══ Material provided

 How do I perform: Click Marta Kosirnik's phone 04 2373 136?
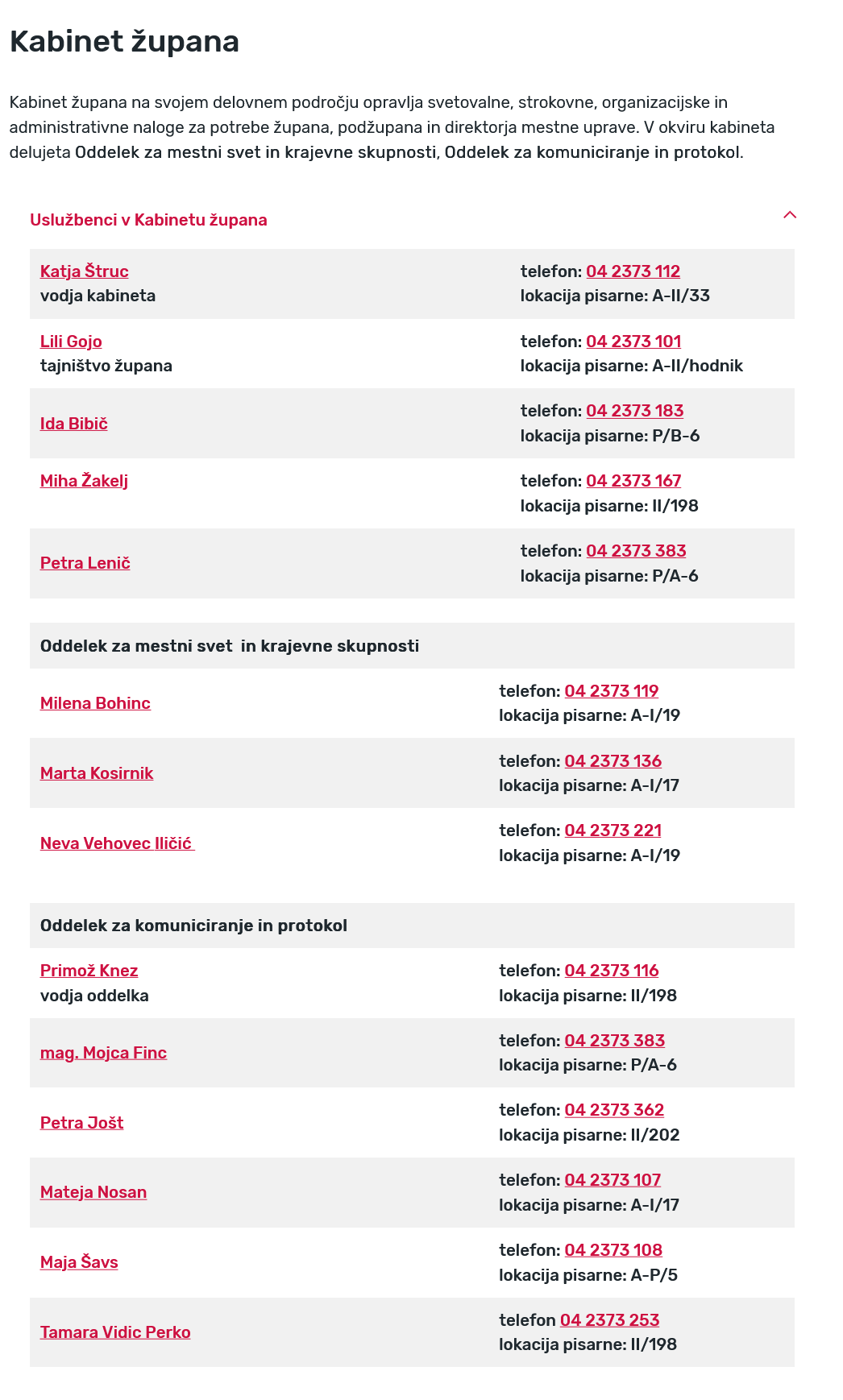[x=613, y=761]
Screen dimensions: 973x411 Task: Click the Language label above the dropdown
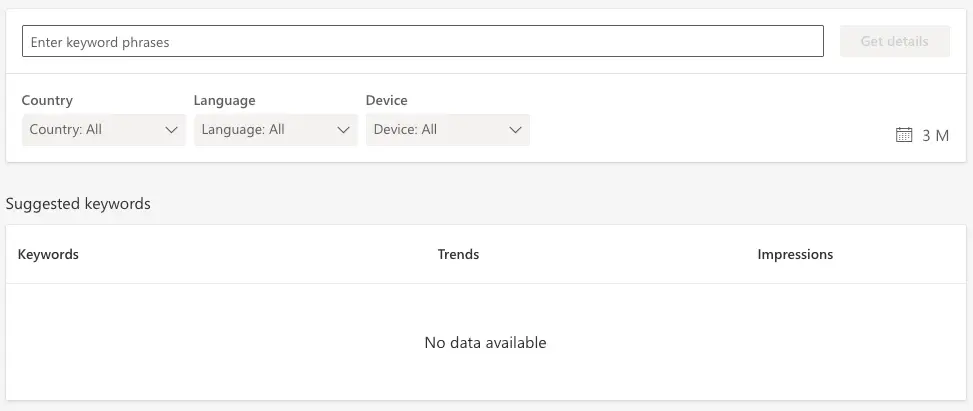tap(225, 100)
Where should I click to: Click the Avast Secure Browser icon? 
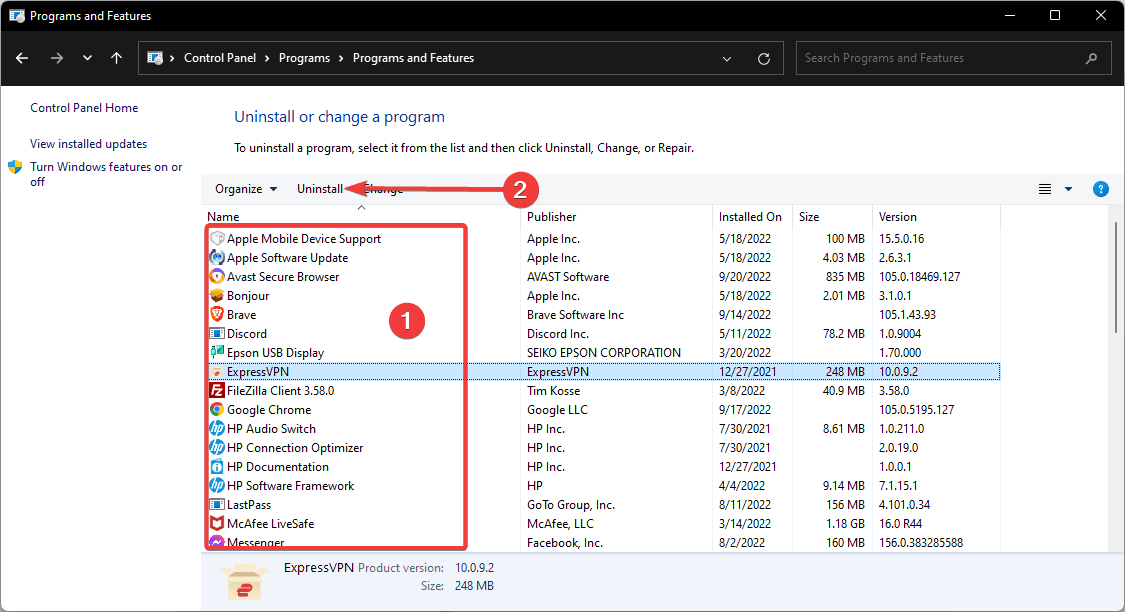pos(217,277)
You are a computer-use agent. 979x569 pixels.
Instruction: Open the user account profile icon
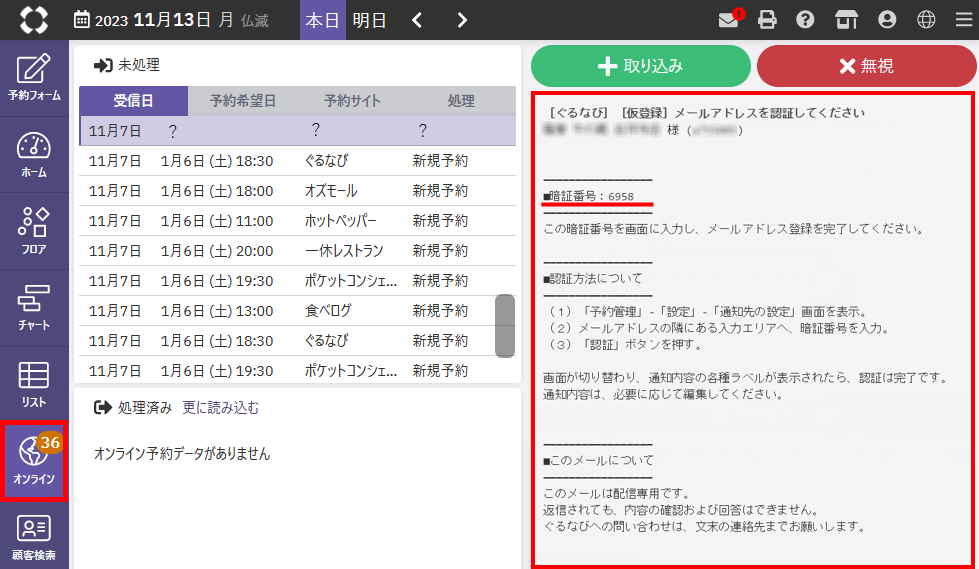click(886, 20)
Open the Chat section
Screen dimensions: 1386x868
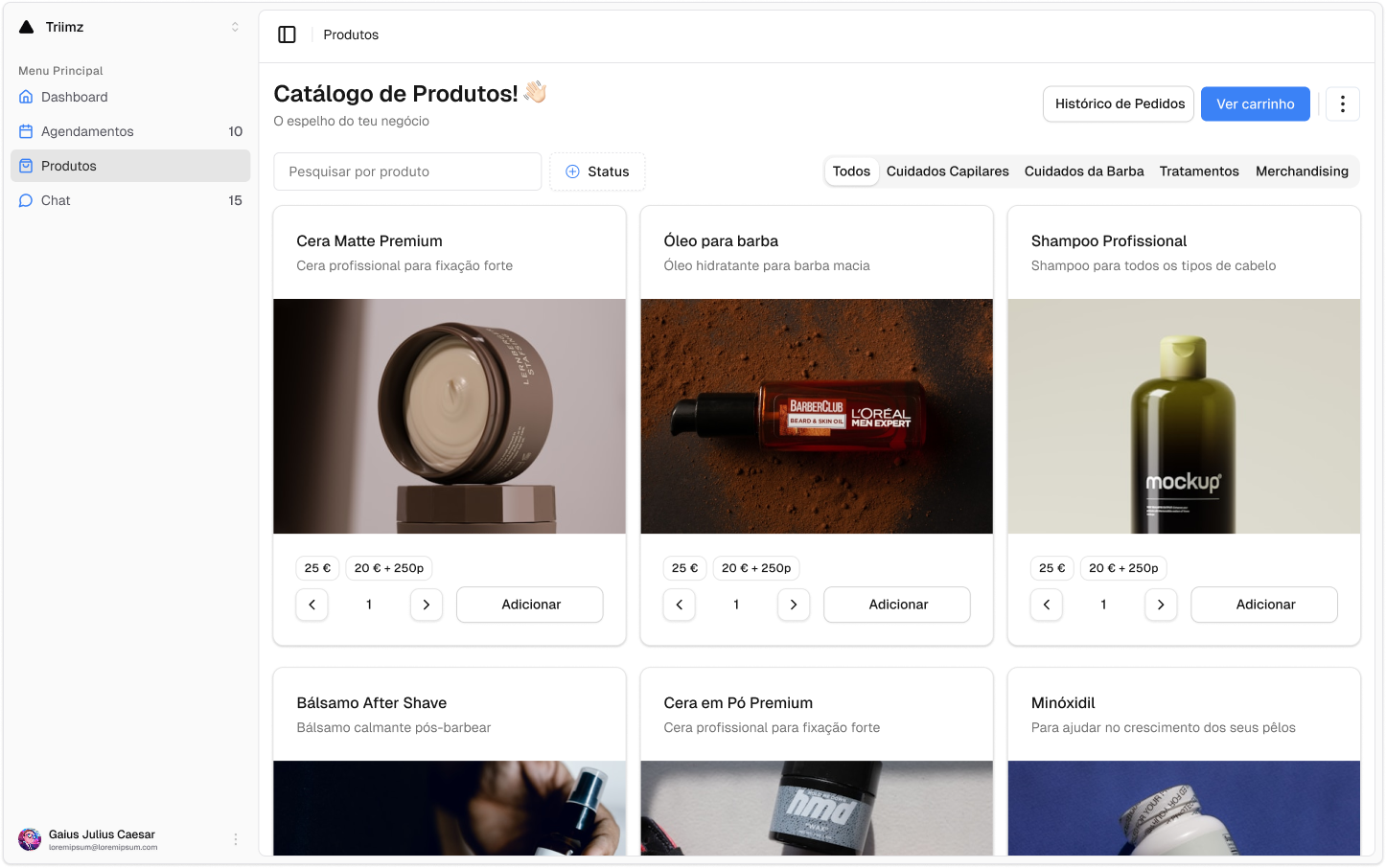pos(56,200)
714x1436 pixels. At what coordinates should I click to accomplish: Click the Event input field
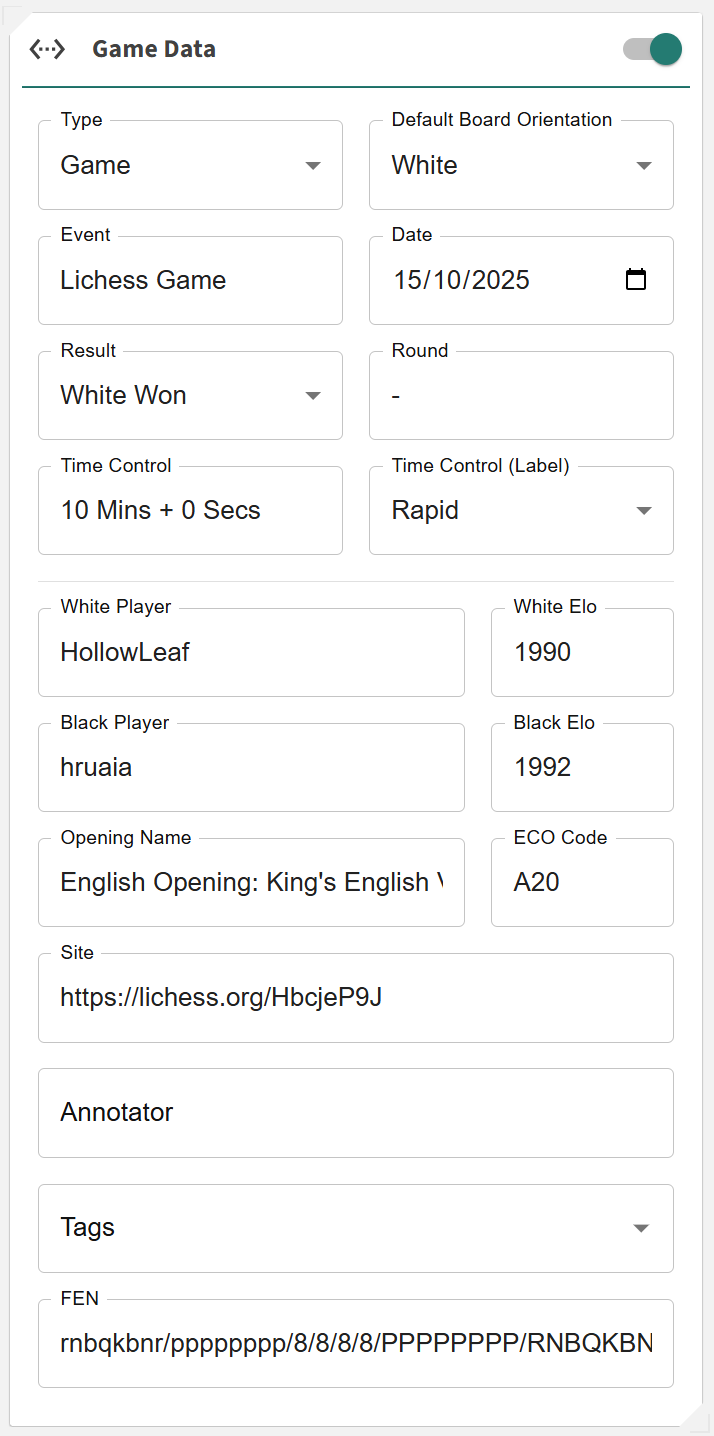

════

_Task requirements:_
Could you repeat exactly the lines from the first one of the records above through the line containing "Open the Chat section", leaving out any pictures?

_Finished exercise:_
 How do I perform: Click Marta Kosirnik's phone 04 2373 136?
[x=613, y=761]
Screen dimensions: 973x411 Task: Click the Language label above the dropdown
tap(225, 100)
Where should I click to: Click the Avast Secure Browser icon? 
pos(217,277)
You are a computer-use agent. 979x569 pixels.
Instruction: Open the user account profile icon
click(886, 20)
Open the Chat section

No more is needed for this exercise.